** EXCERPTED TEXT follows **

Delayed care for veterans a national crisis

A recent report on the Department of Veterans Affairs’ performance in Michigan showed the agency is doing better in our state than in other parts of the nation.

But that does not mean our state’s veterans have not had their own share of problems. New VA patients in Michigan have had to wait an average of three to four weeks before they can even get an appointment at a medical center, well above the target of 14 days set by the Department of Veteran Affairs. Now the agency has conceded that its 14-day goal, set in 2011, is not realistic.

Worse, some 1,555 veterans in Michigan have waited more than three months just to get an appointment. Another 1,686 who signed up for care in the past decade still have not seen a doctor.

Veterans living in the Great Lakes Bay Region have it better than other areas of the state. The Aleda E. Lutz VA Medical Center in Saginaw had the shortest wait period of the five centers in Michigan – 22 days to get an appointment. The Saginaw center also performed better in terms of the waiting period for new patients seeking specialist care – 35 days.

But we believe most residents would agree that our state’s and nation’s veterans deserve better. As U.S. Rep. Dan Banishek, a Michigan Republican who is a member of the House Committee on Veterans Affairs, said, the internal audit report “is further proof that delayed care for our veterans is a national crisis. Our nation’s heroes should never have to wait over 30 days for an appointment.”

Indeed, our veterans have sacrificed too much to be treated so poorly.

** End of EXCERPTED TEXT **
** PROVIDED DATA follows **

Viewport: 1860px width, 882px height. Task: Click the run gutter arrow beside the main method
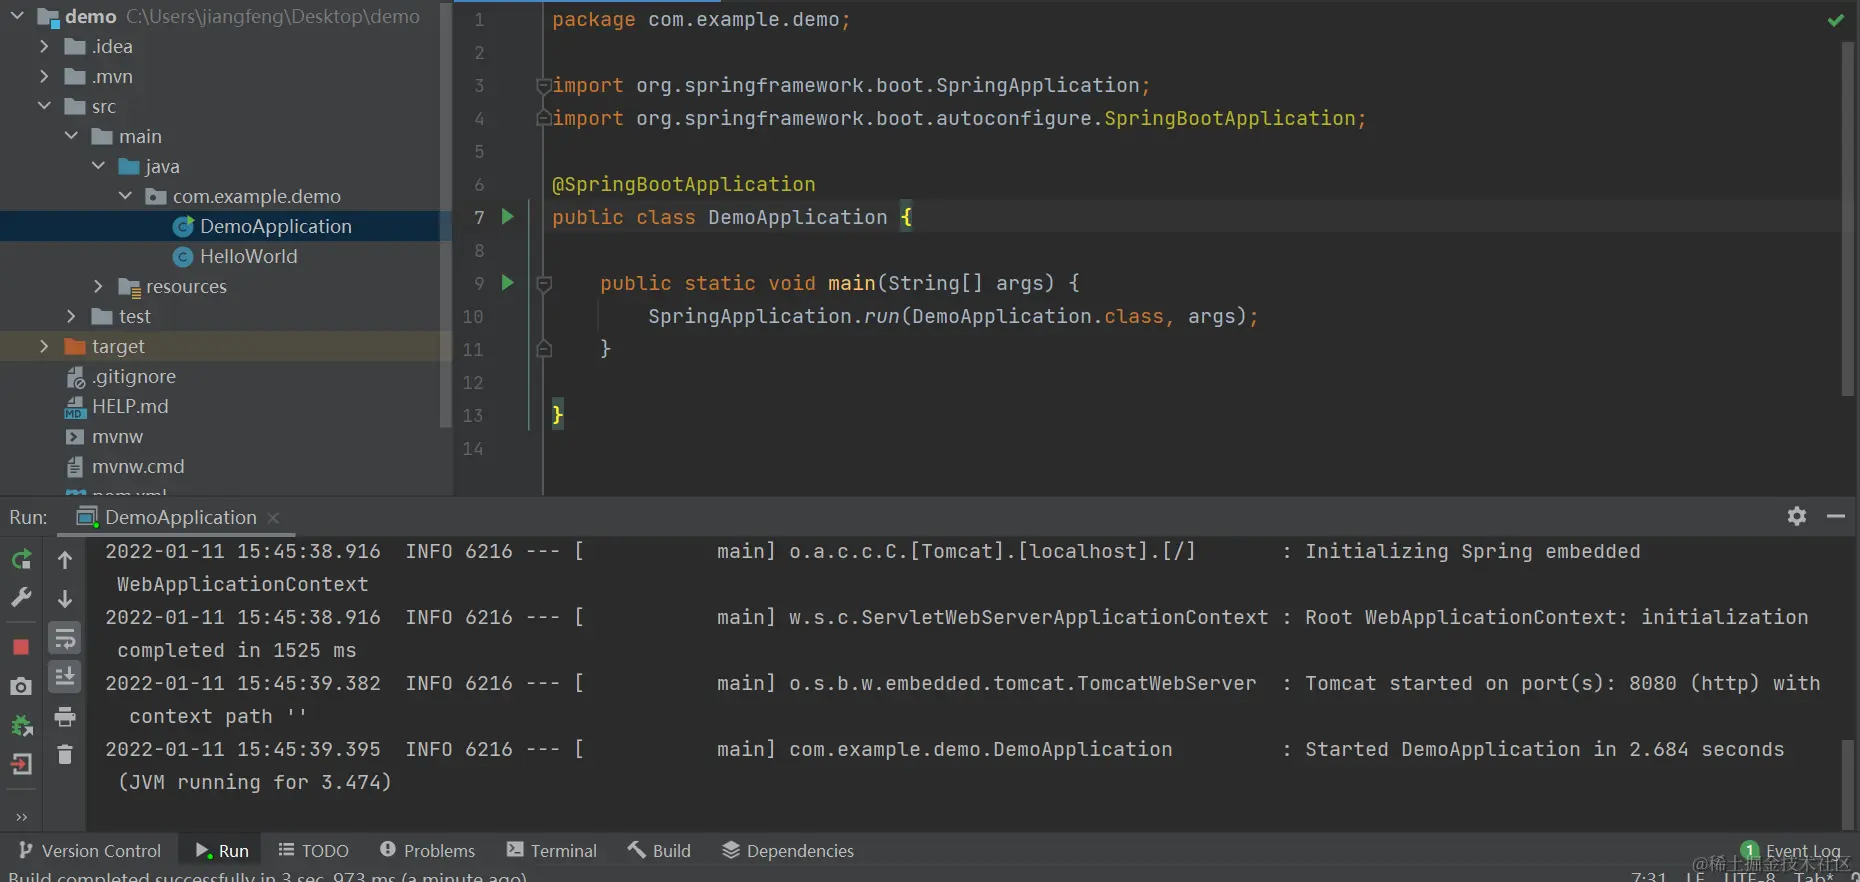pos(507,283)
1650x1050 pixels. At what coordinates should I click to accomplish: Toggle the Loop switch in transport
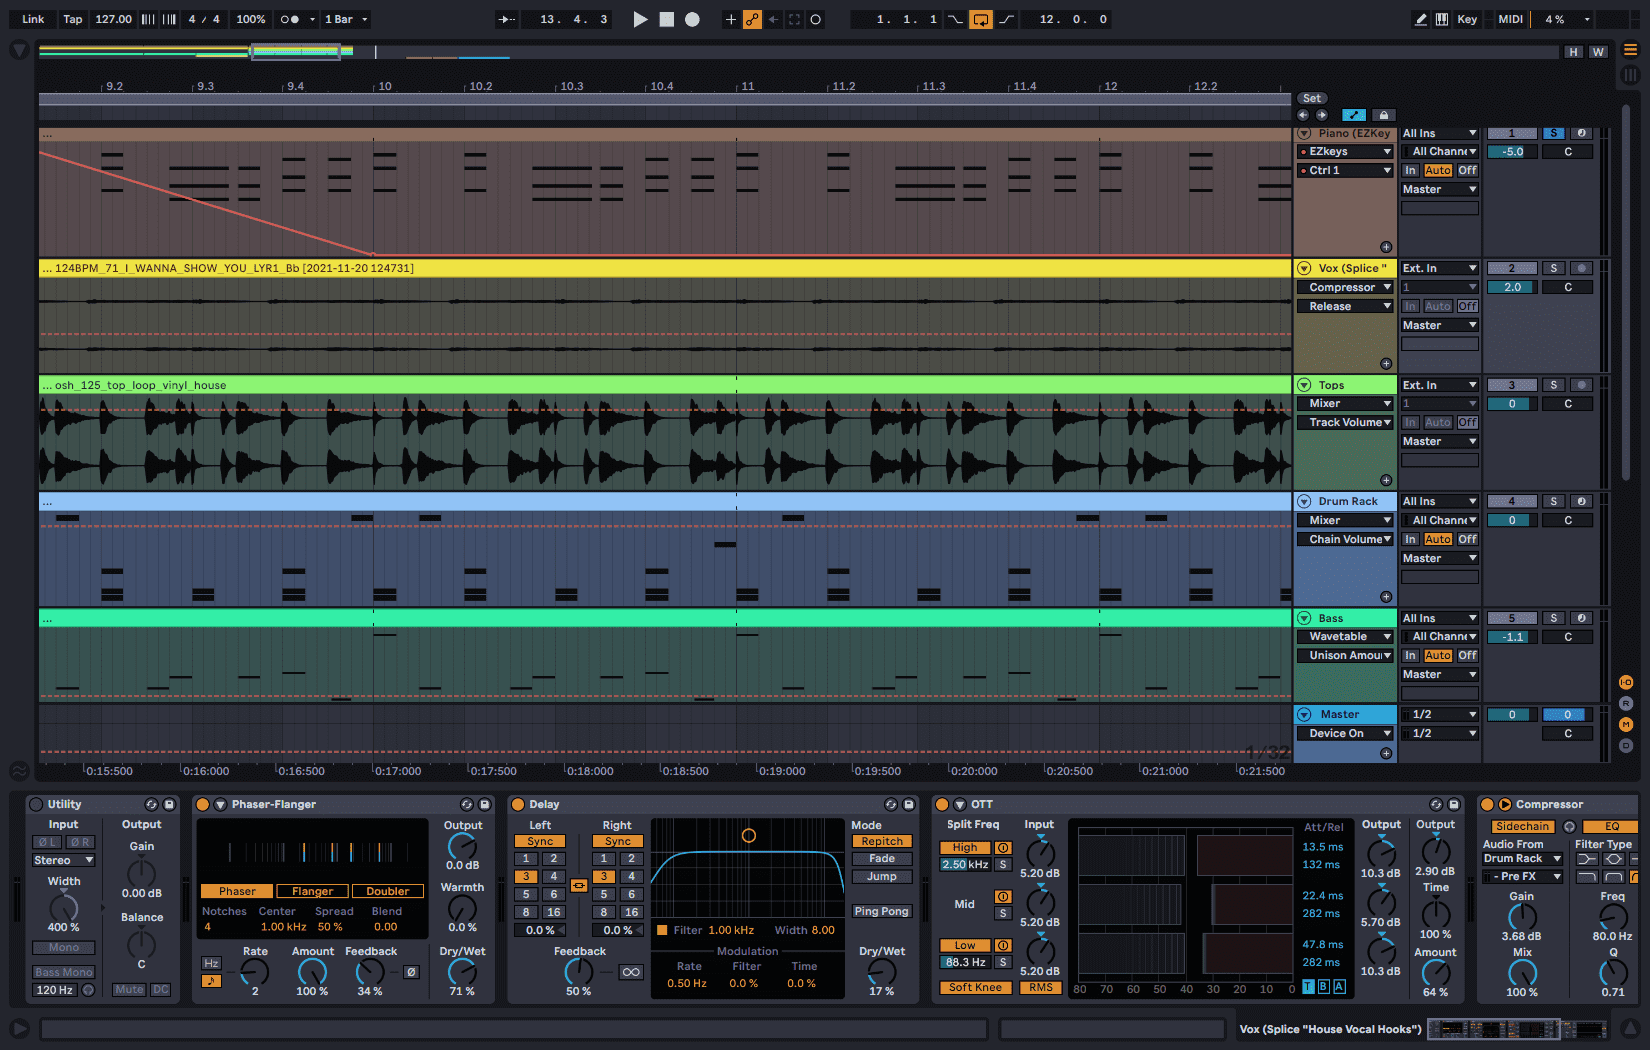981,19
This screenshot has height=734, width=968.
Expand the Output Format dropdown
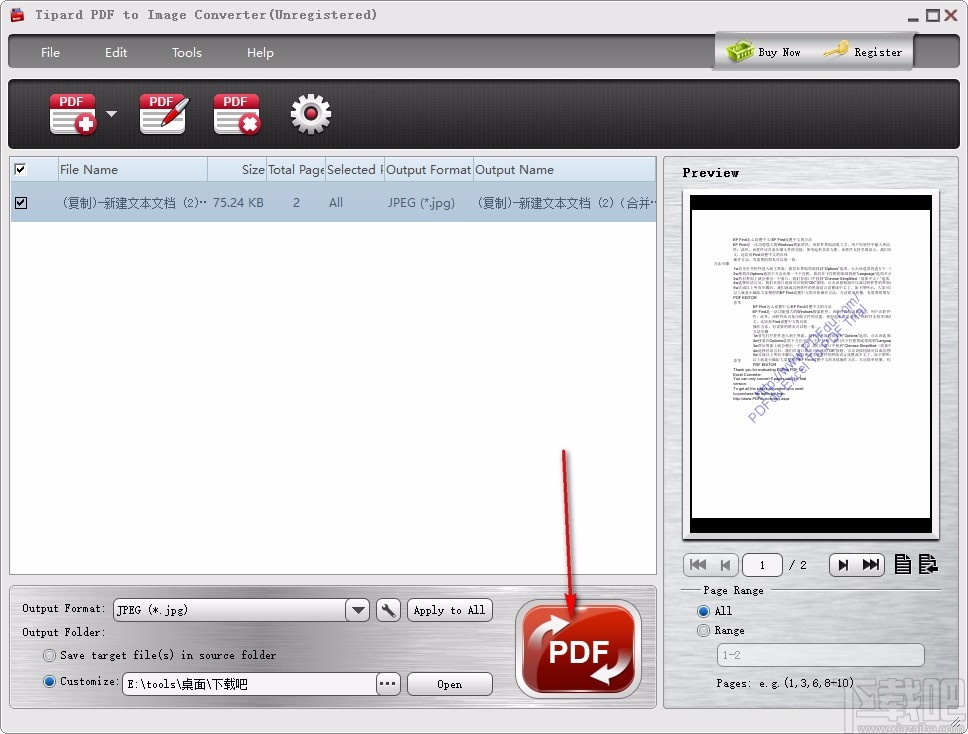click(357, 610)
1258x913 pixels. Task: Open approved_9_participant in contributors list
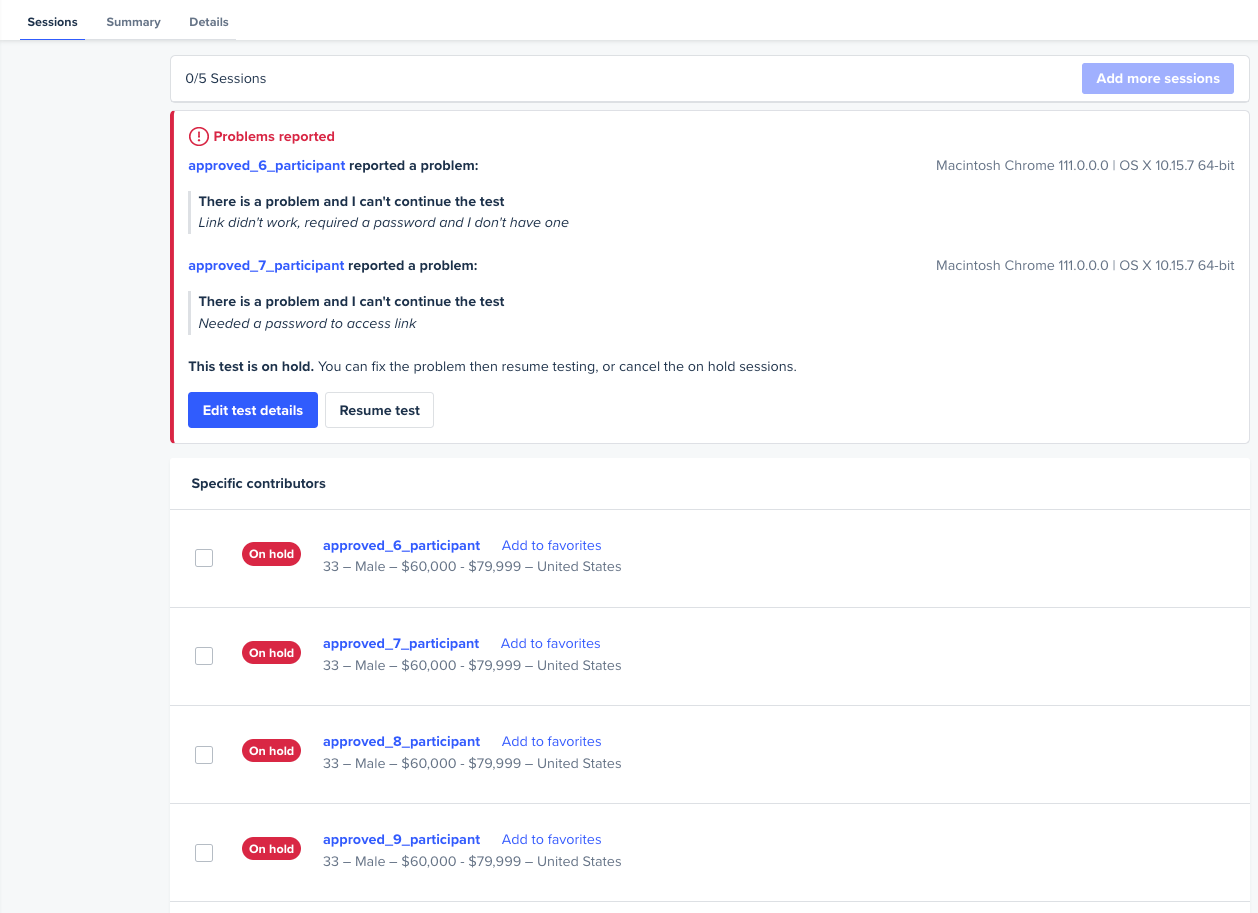401,840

** End of PROVIDED DATA **

* TASK REQUIREMENTS:
[A] Answer these questions using the editorial on delayed care for veterans:
(i) What wait, in days, did the Department of Veterans Affairs set in 2011 as its target for new patients to get an appointment?
(ii) How many Michigan veterans who signed up for care in the past decade still have not seen a doctor?
(iii) How long did new patients seeking specialist care wait at the Saginaw center?
[B] From the editorial on delayed care for veterans, write out the passage word for word, starting at "Worse, some 1,555" and ending at "care – 35 days.".

* EXERCISE RESPONSES:
[A]
(i) 14 days
(ii) 1,686
(iii) 35 days

[B]
Worse, some 1,555 veterans in Michigan have waited more than three months just to get an appointment. Another 1,686 who signed up for care in the past decade still have not seen a doctor.

Veterans living in the Great Lakes Bay Region have it better than other areas of the state. The Aleda E. Lutz VA Medical Center in Saginaw had the shortest wait period of the five centers in Michigan – 22 days to get an appointment. The Saginaw center also performed better in terms of the waiting period for new patients seeking specialist care – 35 days.